# Provided text start

Monday, November 24, 2014

First Sentences in (Fan)Fiction

Well, I didn't get much writing done, but I piddled around with the start of a story for a while.  I have more trouble with beginnings than with middles and endings, generally, when I write--so I thought I'd look at how some other authors have started their stories.

Specifically, I thought that I'd look at that much-ballyhooed First Sentence.  A good first sentence can instantly hook a reader, while a bad one can just as easily drive one away.  Of course, the hundreds, thousands, or even hundreds of thousands of sentences which come after it matter, too.  But analyzing the forty-seventh sentence of stories doesn't have the same ring, does it?

Below, I've posted the first sentence of the dozen Fandom Classics I've most recently reviewed, my star rating for the story overall, and my thoughts on the first sentence, specifically.  Let's see if anything interesting emerges.

(links are to my reviews throughout)

Life on the Frontier, 2 stars

The first sentence: "So, where are we moving to again?" Derpy-Doo asked Carrot Top, eagerly looking out the window of the train, watching the scenery pass.

Thoughts:  It's a run-on, which doesn't exactly make a good impression.  I'll give it credit for providing an immediate hook (where are they moving to, and even if I read the story description and already knew the answer, why are they moving there?), but the question is transparently asked for the sake of the reader, which puts a sour taste in my mouth right away.  I'm going to give this sentence a 1/5 overall, on my brand-new "how effective is this sentence in both preparing me for the story I'm about to read, and encouraging me to continue reading" scale.

The Assumption of Applejack -or- Appletheosis, 2 stars

The first sentence: AJ cantered up one of the many hills overlooking the vast orchards of Sweet Apple Acres.

Thoughts:  It's a pretty boring first sentence, but that doesn't mean it's a bad one.  It immediately sets our scene, focuses us on our primary character, and doesn't stumble into any distracting cliches along the way.  I'll give this a workmanlike 3/5, for doing everything it sets out to do, but nothing more.  It's what I'd call a "perfectly good" first sentence--not the kind I'd remember or quote, but fine for that.

Melt, 2 stars

The first sentence:  Celestia carried herself with elegance and grace.

Thoughts:  As with Appletheosis, the first sentence here is basically trying to stay out of the reader's way, rather than actively entice.  This is less impressive, though, because while it does set us up with our focus character, it doesn't really tell us anything else.  Nothing about the setting, nothing about her or her mood that doesn't fall into the "things a ponyfic reader would assume unless told otherwise" category, nothing.  Still a 2/5 for not doing anything to scare me off, but you could literally delete this sentence (and replace "she" with "Celestia" in the next one, I guess), and lose nothing.

The Last Human, 3 stars

The first sentence:  The human lived in the iron city, and he lived all alone.

Thoughts:  This is the first really great sentence we've seen.  It's evocative, it raises questions that require further reading (and not just to the end of the paragraph) to answer, it sets the scene, and it clearly sets the tone for the story going forward.  This is a 5/5, and a great example of how to use that first sentence to draw in the reader and establish your fic in few words.

# Provided text end
# Records provided start

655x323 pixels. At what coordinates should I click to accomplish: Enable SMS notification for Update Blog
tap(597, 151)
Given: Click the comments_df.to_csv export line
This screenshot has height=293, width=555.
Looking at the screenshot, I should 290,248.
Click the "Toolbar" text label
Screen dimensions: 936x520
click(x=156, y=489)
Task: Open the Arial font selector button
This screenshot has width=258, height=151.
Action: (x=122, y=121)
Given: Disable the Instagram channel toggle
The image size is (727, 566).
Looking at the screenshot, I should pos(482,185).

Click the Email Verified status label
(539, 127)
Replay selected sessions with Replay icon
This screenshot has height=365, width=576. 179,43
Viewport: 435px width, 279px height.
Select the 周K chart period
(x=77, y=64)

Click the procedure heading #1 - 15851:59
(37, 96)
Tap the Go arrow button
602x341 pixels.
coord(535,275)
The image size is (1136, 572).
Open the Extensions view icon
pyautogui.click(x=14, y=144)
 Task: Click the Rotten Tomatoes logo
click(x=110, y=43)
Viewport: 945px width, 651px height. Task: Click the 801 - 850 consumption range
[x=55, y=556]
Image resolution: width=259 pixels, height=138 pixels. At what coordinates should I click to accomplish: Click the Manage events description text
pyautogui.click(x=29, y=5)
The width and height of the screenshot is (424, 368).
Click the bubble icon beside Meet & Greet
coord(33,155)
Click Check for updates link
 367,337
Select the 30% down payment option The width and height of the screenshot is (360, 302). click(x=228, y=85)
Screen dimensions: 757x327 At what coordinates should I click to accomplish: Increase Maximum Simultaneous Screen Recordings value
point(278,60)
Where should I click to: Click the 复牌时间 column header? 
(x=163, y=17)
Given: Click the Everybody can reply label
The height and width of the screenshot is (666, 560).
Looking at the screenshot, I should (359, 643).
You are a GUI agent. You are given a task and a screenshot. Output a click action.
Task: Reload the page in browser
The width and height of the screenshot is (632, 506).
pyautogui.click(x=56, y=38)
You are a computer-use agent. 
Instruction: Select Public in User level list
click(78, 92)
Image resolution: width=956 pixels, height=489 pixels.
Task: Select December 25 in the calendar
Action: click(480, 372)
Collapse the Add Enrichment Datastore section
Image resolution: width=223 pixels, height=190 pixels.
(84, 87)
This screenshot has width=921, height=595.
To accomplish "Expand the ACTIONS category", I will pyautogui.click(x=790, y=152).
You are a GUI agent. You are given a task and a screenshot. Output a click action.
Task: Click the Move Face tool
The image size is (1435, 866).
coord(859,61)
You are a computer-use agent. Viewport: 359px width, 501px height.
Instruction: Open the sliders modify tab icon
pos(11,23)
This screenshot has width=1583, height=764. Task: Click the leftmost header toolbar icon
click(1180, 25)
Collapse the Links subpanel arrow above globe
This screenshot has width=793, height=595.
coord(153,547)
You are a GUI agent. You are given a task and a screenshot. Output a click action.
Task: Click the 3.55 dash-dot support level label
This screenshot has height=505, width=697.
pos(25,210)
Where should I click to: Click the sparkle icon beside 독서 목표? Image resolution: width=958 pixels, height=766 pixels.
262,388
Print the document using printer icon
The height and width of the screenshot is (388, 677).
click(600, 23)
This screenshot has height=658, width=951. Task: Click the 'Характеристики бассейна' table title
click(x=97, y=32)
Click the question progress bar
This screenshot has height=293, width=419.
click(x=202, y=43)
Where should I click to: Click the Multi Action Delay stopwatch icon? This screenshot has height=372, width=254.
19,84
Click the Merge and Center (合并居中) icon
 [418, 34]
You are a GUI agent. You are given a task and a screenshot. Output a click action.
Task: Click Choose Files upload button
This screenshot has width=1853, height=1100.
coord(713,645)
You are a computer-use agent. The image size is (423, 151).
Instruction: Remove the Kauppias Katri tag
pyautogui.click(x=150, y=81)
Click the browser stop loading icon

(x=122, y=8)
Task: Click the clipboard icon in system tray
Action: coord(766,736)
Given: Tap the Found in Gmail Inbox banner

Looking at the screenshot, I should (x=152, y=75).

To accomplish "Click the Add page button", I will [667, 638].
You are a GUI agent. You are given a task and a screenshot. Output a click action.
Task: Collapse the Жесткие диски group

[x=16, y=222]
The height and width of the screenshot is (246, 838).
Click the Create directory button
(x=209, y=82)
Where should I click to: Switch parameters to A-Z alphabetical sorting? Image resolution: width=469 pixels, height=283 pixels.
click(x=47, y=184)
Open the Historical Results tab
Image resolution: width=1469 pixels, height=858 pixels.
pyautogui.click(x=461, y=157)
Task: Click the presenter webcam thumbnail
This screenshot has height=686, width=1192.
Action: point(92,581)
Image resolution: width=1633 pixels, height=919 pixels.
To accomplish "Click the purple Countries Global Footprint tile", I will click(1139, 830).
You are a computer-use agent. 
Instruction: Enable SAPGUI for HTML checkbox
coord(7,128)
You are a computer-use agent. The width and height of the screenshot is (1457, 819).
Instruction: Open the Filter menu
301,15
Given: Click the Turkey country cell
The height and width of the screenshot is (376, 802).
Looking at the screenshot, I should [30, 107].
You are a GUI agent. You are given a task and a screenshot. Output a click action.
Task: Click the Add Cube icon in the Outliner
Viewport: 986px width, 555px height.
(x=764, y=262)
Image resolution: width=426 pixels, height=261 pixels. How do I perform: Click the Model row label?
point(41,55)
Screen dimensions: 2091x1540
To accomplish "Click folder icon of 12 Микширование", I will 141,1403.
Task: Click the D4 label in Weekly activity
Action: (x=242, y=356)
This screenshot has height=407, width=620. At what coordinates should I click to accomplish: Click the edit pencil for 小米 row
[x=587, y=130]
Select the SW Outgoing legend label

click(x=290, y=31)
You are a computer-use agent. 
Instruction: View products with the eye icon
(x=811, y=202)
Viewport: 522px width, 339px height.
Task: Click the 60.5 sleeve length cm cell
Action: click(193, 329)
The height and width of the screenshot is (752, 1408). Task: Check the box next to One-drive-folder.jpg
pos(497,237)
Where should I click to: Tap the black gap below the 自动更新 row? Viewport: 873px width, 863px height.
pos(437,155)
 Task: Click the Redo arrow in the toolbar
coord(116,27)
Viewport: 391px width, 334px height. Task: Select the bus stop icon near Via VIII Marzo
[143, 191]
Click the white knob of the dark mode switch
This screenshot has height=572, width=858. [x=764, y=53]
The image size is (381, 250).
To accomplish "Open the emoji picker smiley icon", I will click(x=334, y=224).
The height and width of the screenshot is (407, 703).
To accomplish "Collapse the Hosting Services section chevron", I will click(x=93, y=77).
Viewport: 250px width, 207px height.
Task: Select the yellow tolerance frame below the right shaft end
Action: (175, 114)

# Records provided end

(What the task requires) Write the next part of the blog post on first sentences in fanfiction, the text placed before the records, starting after its final sentence.

(Answer to this problem)
In Her Majesty's Royal Service, 2 stars

The first sentence:  At midday, an open air market of Canterlot bustled with activity as ponies meandered between vendor carts laden with silks and jewelry, and loitered in front of irritated shopkeepers’ entranceways.

Thoughts:  The odd phrasing doesn't necessarily inspire a lot of confidence, and doesn't really tell the reader much, either.  It does establish setting, but doesn't really tell us anything beyond "Canterlot marketplace" that we wouldn't have assumed from just those two words.  1/5.

Dash's New Mom, 1 star

The first sentence:  Her life just couldn’t get any better.

Thoughts:  This is hook, pure and simple.  And it does its job, creating a need for resolution both immediate ("her"?) and longer (what's going to happen to change the trajectory of her day?).  As with Appletheosis, this one gets 3/5 for being effective for what it is, but not noteworthy otherwise.

Twilight Sparkle Earns the Feature-Box, 1 star

The first sentence:  In the serene warm darkness of the Canternet, Twilight Sparkle lay, observing her Audience.

Thoughts:  This sentence establishes setting, characters, and enticing the reader to continue.  If I was to pick at it, I'd say it doesn't really set the mood or tone, but it's still definitely a solid 4/5.

Roll for Initiative, 3 stars

The first sentence:  “You’re going to die if you keep going,” said the ghost of Star Swirl the Bearded.

Thoughts:  The first sentence thrusts us right into the thick of things, giving us a nice hook--skipping straight to "death" will do that.  As with Feature Box, tone is the missing piece of the puzzle (depending on how the presumed reveal is dealt with, this could be anything from comedy to high drama), but this is another easy 4/5.

Incidentally, I should probably pause as I write this to point out that I'm evaluating the first sentences as first sentences, not as pieces of a larger whole (say, the story in question).  I don't say that every first sentence needs to establish the tone of the story, or provide an immediate hook, or whatever... but I do think that, in the context of looking for "great first sentences," those are legitimate criteria (though not the only ones; see "Call me Ishmael").

Rainbooms and Royalty, 1 star

The first sentence:  VICTORY! Was there ever a sweeter word?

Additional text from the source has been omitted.